From: Minchan Kim <minchan@kernel.org>
To: Andrew Morton <akpm@linux-foundation.org>
Cc: linux-mm <linux-mm@kvack.org>,
LKML <linux-kernel@vger.kernel.org>,
linux-api@vger.kernel.org, Michal Hocko <mhocko@suse.com>,
Johannes Weiner <hannes@cmpxchg.org>,
Tim Murray <timmurray@google.com>,
Joel Fernandes <joel@joelfernandes.org>,
Suren Baghdasaryan <surenb@google.com>,
Daniel Colascione <dancol@google.com>,
Shakeel Butt <shakeelb@google.com>,
Sonny Rao <sonnyrao@google.com>,
Brian Geffon <bgeffon@google.com>,
jannh@google.com, oleg@redhat.com, christian@brauner.io,
oleksandr@redhat.com, hdanton@sina.com, lizeb@google.com,
Minchan Kim <minchan@kernel.org>,
"Kirill A. Shutemov" <kirill.shutemov@linux.intel.com>,
Christopher Lameter <cl@linux.com>
Subject: [PATCH v2 5/5] mm: factor out pmd young/dirty bit handling and THP split
Date: Mon, 10 Jun 2019 20:12:52 +0900 [thread overview]
Message-ID: <20190610111252.239156-6-minchan@kernel.org> (raw)
In-Reply-To: <20190610111252.239156-1-minchan@kernel.org>
Now, there are common part among MADV_COLD|PAGEOUT|FREE to reset
access/dirty bit resetting or split the THP page to handle part
of subpages in the THP page. This patch factor out the common part.
Cc: "Kirill A. Shutemov" <kirill.shutemov@linux.intel.com>
Cc: Christopher Lameter <cl@linux.com>
Signed-off-by: Minchan Kim <minchan@kernel.org>
---
include/linux/huge_mm.h | 3 -
mm/huge_memory.c | 74 -------------
mm/madvise.c | 234 +++++++++++++++++++++++-----------------
3 files changed, 135 insertions(+), 176 deletions(-)
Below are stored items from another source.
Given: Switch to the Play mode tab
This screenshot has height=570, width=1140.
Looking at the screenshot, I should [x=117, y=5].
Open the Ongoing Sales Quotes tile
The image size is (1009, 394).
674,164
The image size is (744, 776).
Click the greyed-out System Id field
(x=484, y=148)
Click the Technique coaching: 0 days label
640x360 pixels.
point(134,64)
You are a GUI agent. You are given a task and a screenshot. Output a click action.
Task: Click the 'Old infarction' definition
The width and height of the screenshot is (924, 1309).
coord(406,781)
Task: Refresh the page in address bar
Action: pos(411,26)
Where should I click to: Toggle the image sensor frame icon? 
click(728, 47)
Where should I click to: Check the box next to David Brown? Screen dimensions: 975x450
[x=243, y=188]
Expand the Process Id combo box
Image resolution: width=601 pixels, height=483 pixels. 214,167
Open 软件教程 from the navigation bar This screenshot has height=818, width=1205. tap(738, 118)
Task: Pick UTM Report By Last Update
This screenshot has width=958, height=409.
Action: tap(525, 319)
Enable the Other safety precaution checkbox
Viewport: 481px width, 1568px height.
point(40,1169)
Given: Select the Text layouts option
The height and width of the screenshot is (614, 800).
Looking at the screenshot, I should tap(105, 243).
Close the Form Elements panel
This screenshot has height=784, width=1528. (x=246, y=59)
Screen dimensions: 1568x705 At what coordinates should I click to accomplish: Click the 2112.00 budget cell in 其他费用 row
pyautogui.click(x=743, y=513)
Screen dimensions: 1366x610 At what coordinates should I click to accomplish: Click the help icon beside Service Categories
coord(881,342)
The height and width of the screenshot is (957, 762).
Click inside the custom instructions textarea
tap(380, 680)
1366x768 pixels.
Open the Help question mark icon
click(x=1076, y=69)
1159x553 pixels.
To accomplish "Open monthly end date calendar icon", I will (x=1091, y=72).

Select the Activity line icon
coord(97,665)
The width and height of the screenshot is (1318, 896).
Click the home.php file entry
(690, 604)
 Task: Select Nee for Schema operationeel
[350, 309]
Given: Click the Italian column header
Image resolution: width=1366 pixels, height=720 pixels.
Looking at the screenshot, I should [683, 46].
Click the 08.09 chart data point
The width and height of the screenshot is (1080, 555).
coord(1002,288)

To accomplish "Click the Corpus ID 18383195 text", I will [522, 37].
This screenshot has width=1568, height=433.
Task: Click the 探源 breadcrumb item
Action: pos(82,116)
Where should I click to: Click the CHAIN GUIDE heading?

diff --git a/include/linux/huge_mm.h b/include/linux/huge_mm.h
index 7cd5c150c21d..2667e1aa3ce5 100644
--- a/include/linux/huge_mm.h
+++ b/include/linux/huge_mm.h
@@ -29,9 +29,6 @@ extern struct page *follow_trans_huge_pmd(struct vm_area_struct *vma,
unsigned long addr,
pmd_t *pmd,
unsigned int flags);
-extern bool madvise_free_huge_pmd(struct mmu_gather *tlb,
- struct vm_area_struct *vma,
- pmd_t *pmd, unsigned long addr, unsigned long next);
extern int zap_huge_pmd(struct mmu_gather *tlb,
struct vm_area_struct *vma,
pmd_t *pmd, unsigned long addr);
diff --git a/mm/huge_memory.c b/mm/huge_memory.c
index 9f8bce9a6b32..22e20f929463 100644
--- a/mm/huge_memory.c
+++ b/mm/huge_memory.c
@@ -1668,80 +1668,6 @@ vm_fault_t do_huge_pmd_numa_page(struct vm_fault *vmf, pmd_t pmd)
return 0;
}
-/*
- * Return true if we do MADV_FREE successfully on entire pmd page.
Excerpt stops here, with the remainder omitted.